In the first episode of our WIFB Conversations, Amy Katz and Ramia Marielle El Agamy explore why it is important to speak about the various visible and invisible roles of women in and around the family enterprise.
This episode of Conversations with Women in Family Business is co-produced with Amy Katz, founder of coaching-business Daughters in Charge.
Photo by Heng Films on Unsplash
Transcript
Ramia: Hello everyone and welcome to this podcast we put together. We’re here with Amy Katz from Daughters In Charge. Amy, hi and welcome.
Amy: Thank you, pleasure to talk to you.
R: Amy and I decided a few weeks ago that we needed to talk about women in family business and maybe Amy, you can tell us a little bit more but why you are also passionate about this topic, just as passionate as we are.
A: I’ve always been passionate about women taking on leadership roles, so I’ve been in the field of leadership development for many, many years. But it was only really about five years ago that I started to appreciate that women in family businesses have a very different journey than women in both large and small corporate and not for profit organizations that are not rooted in the family business. But I’m passionate about women in business and family business because I do believe women have so much to contribute. Their talents are often underutilized and they are dissatisfied and the organizations lose the benefit of their contributions.
R: That’s great. And we found each other through the Internet, so we found Amy at womeninfamilybusiness.org. Similarly to your motivation, we are three women in family businesses – myself, a second generation and my cofounders, second and third respectively. We decided to start a worldwide community of women who find themselves in this particular situation of being women who are in a family business, part of a family business or somehow support a family business that their husbands or partners are involved with, for instance. And the reason why we started it was that we realized that any topic that is treated as exhaustively now as a family business is should have a particular focus on the role of female family members. We felt like otherwise, the conversation would never be entirely complete without looking at this topic in particular. I think that for us it was less a question of, and a lot of people ask me that Amy, I’m sure you can confirm to the listeners, it’s not about pushing any sort of a feminist agenda necessarily. But it’s really about expanding the kind of conversation we’re having within the family business field to include maybe women in a more meaningful way and also in a way that we guide ourselves. So for us, the biggest emphasis was always we felt women do a lot of things in the family business that go unnoticed. We feel a lot of the roles we see our mothers play, or our aunts play, our cousins play are invisible but extremely important. Things like the notorious title of Chief Emotional Officer that many women retain. So many of these things pushed us towards founding WIFB in 2015 with a group of really exceptional women in the academic world. So it’s really great to sit here with you Amy and to take this very important conversation into the future. When we talked about doing this podcast, we were both very adamant about creating an overview of where we are right now in this area of expertise. So Amy, it would be great if through Daughters In Charge, you could tell us what are the recurring themes that you’ve come across when it comes to working with women who are in family businesses, supporting them in their journeys. What have been the main topics that have kept cropping up for you?

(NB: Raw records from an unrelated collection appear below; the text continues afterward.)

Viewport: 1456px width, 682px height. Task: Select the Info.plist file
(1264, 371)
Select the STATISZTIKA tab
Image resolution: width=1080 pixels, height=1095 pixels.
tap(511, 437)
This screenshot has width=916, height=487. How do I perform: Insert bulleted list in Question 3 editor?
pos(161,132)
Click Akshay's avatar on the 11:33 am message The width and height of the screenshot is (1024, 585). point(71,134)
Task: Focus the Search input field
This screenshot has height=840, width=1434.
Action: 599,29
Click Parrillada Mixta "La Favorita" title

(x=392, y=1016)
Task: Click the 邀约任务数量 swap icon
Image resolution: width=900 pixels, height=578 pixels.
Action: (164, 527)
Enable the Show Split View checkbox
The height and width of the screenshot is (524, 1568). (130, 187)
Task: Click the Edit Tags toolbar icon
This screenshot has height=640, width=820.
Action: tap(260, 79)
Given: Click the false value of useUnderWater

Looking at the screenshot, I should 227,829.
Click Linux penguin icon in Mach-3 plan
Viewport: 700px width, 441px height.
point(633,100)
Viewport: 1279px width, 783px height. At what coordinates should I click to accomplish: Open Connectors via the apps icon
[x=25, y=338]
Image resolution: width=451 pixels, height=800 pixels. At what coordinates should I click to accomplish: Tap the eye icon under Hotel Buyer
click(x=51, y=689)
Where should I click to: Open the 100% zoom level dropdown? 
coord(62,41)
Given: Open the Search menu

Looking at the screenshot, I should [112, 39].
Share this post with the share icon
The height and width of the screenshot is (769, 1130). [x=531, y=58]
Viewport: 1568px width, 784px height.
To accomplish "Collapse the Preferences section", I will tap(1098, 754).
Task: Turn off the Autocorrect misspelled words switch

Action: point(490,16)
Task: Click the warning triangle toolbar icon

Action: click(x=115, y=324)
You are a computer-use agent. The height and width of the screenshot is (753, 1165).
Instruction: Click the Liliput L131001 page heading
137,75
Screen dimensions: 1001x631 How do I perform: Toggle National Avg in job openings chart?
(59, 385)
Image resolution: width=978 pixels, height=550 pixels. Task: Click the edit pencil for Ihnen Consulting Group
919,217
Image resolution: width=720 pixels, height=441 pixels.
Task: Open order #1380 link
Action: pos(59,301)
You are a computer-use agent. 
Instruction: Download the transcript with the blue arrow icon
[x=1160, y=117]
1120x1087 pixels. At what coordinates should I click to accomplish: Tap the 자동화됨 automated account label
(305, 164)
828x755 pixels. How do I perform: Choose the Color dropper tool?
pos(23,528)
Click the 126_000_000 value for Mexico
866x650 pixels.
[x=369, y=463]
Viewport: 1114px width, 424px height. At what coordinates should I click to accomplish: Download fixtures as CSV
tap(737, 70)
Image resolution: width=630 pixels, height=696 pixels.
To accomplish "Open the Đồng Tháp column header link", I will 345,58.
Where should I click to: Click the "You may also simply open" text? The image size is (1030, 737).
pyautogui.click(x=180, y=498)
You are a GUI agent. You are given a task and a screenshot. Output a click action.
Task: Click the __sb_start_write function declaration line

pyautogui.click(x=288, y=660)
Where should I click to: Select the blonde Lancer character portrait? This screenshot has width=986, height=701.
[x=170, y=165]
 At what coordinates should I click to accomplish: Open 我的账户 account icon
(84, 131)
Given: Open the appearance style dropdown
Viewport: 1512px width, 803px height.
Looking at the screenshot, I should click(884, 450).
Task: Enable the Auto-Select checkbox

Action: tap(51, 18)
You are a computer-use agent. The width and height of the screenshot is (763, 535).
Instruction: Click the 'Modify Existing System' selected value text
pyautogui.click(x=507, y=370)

A: There have been several. And I did not grow up in a family business so I come to this as an outsider and my perceptions, I’m sure we overlap, but I can also speak from a very different perspective. Some of the themes that I’ve heard women struggle with and as well as themes that women enjoy and take pride in are…one is finding the right role. So even the women may have grown up in the business, as they mature, they may as many of their peers do, decide I want to career. I want to contribute. I want to feel like a professional so finding the role within the business within the family and the nonfamily employees can be a challenge. Many times the non-family employees have always seen them as the high school student helping out or even a five-year-old answering the phone, so that identity shift to their own contribution and their own capacity to focus their talents in a way that helps the business is one step. Now the way I’ve also seen that theme is women who never expected to join the family business will go off and get a career, sometimes advanced degrees, have a very full and successful careers and then decide to return. They may have the role or the identity but then the struggle to gain credibility becomes in some ways huge. They’ve had it in a non-family setting, but credibility within the family setting can be a little rocky because often these women come all set to talk about ‘OK what’s the agenda for the meeting’ and the family business isn’t used to that kind of formality. So the theme of formal and informal is an important one. Another unexpectedly positive theme is that of daughters beginning to allow their fathers to express themselves in new ways. This is an insight I gained from a family business author named Ann Francis and it was very helpful and some of her examples. Because daughters, and let’s acknowledge that were generalizing here, they have the opportunity to form relationships with their Dads that they may not have had growing up. That provides the father with a certain openness and connection that he never experienced either. So that’s another theme is the new configuration of the father-daughter connection. So that’s another, obviously in most family businesses where the son has been expected to take over and here comes a very accomplished daughter, the sibling connections can be challenging to manage. And so, that’s another area which I think is an emerging theme.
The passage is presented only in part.